MAG: Arafat Skimmed $2 Million a Month From the Gas Trade
Sun Nov 14 2004 09:53:40 ET

New York -- Last year auditors discovered Arafat was guilty of skimming $2 million a month from the gasoline trade in the territories, TIME reports.

In August 2002 international donors forced Arafat to sign over his investments to the Palestine Investment Fund, which was audited by U.S. accountants and managed by Palestinian Finance Minister Salam Fayyad, a former International Monetary Fund official. After scouring corporations throughout the Arab world and bank accounts in the Cayman Islands and Luxembourg, the auditors identified $800 million, which has been made a part of the Palestinian Authority’s official budget. “It’s the most successful financial reform in the Arab world,” Jim Prince, president of the Los Angeles–based Democracy Council and head of the audit team, tells TIME.

People close to Fayyad’s investigation told TIME of Arafat’s skimming from the gas trade. Breaking the gasoline smuggling and corruption boosted the Palestinian Authority’s official treasury by $10 million a month and cut gas prices for ordinary Palestinians.

“Arafat’s death means his followers may never know just how much more they may be owed,” writes TIME’s Matt Rees in “Where’s Arafat’s Money?” In the mid-1990s, Arafat controlled a financial empire worth at least $3 billion. By the time of his death, he was down to his last $1 billion, according to Israeli-intelligence estimates.

Arafat wife Suha’s outburst that his successors were “trying to bury [him] alive” came after she learned that Arafat had signed over at least $800 million to the government of the Palestinian Authority two years ago, TIME reports. Top Palestinian officials say Suha wants the new chief of the P.L.O., Mahmoud Abbas, and Palestinian prime minister Ahmed Qurei to give her money out of the P.L.O.’s party coffers. But a senior P.L.O. official tells TIME, “they’ll pay her a pension, and that’s it.”

People familiar with Arafat’s finances say the Palestinian leader sent Suha $200,000 a month out of the Palestinian Authority’s budget for the Office of the President. French authorities are investigating transfers of $15 million from Swiss banks to Paris accounts in Suha’s name at the Arab Bank and at BNP Paribas Bank, a French bank, TIME reports.

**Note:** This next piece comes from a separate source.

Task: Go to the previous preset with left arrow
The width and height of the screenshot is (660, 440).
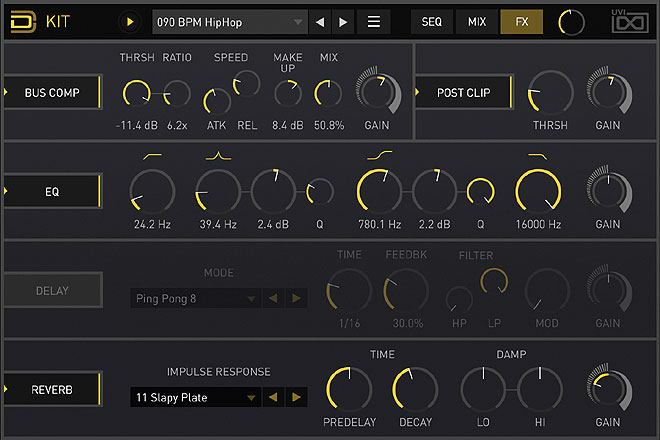Action: pyautogui.click(x=321, y=21)
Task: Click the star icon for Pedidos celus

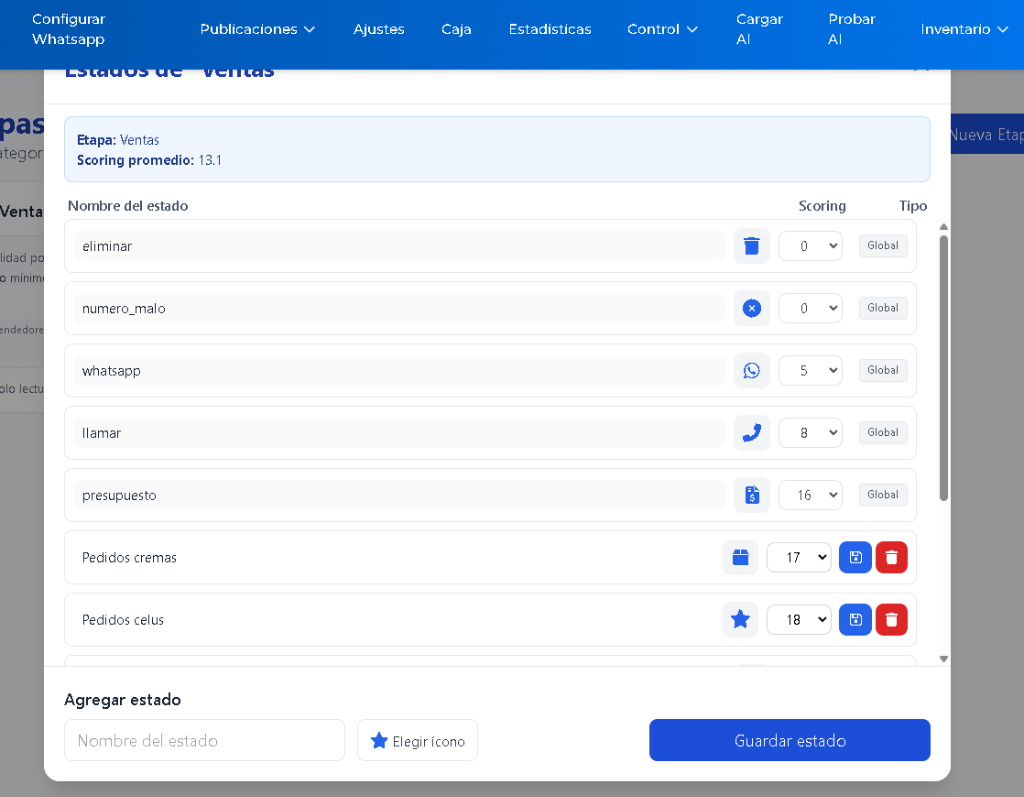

Senior Palestinian security officials tell TIME that Arafat also shipped money to the gunmen of the Aqsa Martyrs Brigades.

Developing...



To: afrayem onigwecher who wrote (13899)11/14/2004 1:05:13 PM
From: StockDung  Respond to of 19428
 
France says no sign Arafat poisoned

PARIS, Nov 14 (Reuters) - French Health Minister Philippe Douste-Blazy said on Sunday there was no indication Yasser Arafat was poisoned, although he had no access to medical files on the death of the Palestinian leader.

Arafat was flown from the West Bank to Paris on Oct. 29 suffering from stomach pains, diarrhoea and vomiting. He died in the early hours of Nov. 11 after suffering a brain haemorrhage.

"Nothing in the medical dossier, it seems, has shown that he was poisoned," Douste-Blazy told Radio J.

However, he stressed he had not seen the dossier itself either in his capacity as a doctor or a minister.

He said doctors at the military hospital just outside Paris had done everything they could from a medical standpoint to treat 75-year-old Arafat.

Rumours have been rife that he had been suffering from anything from cancer of the stomach to a rare blood disorder.

Hamas militants say he was poisoned by Israel, a theory which Palestinians officials have said doctors have ruled out.

But the head of the Palestinian mission in Paris, Leila Shahid, said on Saturday that poisoning was a possibility, although there was no evidence.

"It's quite possible that they (Israelis) poisoned him...I cannot say that medically we have proof of that," she told Europe 1 radio.

Hopes of the riddle being solved are slim. The French chief doctor who announced Arafat's death is bound by privacy laws invoked by Arafat's widow which prevent details being released.

Ruling out cancer or poisoning, Palestinian Foreign Minister Nabil Shaath said in Paris on Tuesday that doctors had not identified the illness but: "We know what it is not."